Giant Unilamellar Vesicles Containing Phosphatidylinositol(4,5)bisphosphate: Characterization and Functionality

Biomimetic systems such as giant unilamellar vesicles (GUVs) are increasingly used for studying protein/lipid interactions due to their size (similar to that of cells) and to their ease of observation by light microscopy techniques. Biophysicists have begun to complexify GUVs to investigate lipid/protein interactions. In particular, composite GUVs have been designed that incorporate lipids that play important physiological roles in cellulo, such as phosphoinositides and among those the most abundant one, phosphatidylinositol(4,5)bisphosphate (PIP 2). Fluorescent lipids are often used as tracers to observe GUV membranes by microscopy but they can not bring quantitative information about the insertion of unlabeled lipids. In this study, we carried out ζ-potential measurements to prove the effective incorporation of PIP 2 as well as that of phosphatidylserine in the membrane of GUVs prepared by electroformation and to follow the stability of PIP 2-containing GUVs.
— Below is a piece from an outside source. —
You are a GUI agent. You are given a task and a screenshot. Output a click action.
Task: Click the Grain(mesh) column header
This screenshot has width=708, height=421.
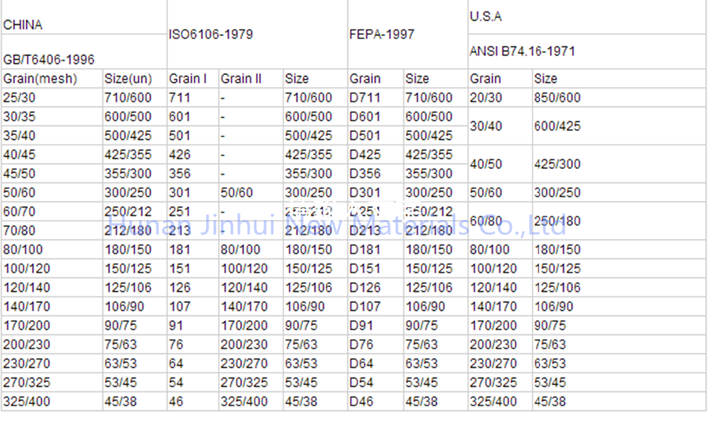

Using confocal microscopy, we found that long-chain (C16) fluorescent PIP 2 analogs used as tracers (0.1% of total lipids) show a uniform distribution in the membrane whereas PIP 2 antibodies show PIP 2 clustering. However, the clustering effect, which is emphasized when tertiary antibodies are used in addition to secondary ones to enhance the size of the detection complex, is artifactual. We showed that divalent ions (Ca 2+ and Mg 2+) can induce aggregation of PIP 2 in the membrane depending on their concentration. Finally, the interaction of ezrin with PIP 2-containing GUVs was investigated. Using either labeled ezrin and unlabeled GUVs or both labeled ezrin and GUVs, we showed that clusters of PIP 2 and proteins are formed.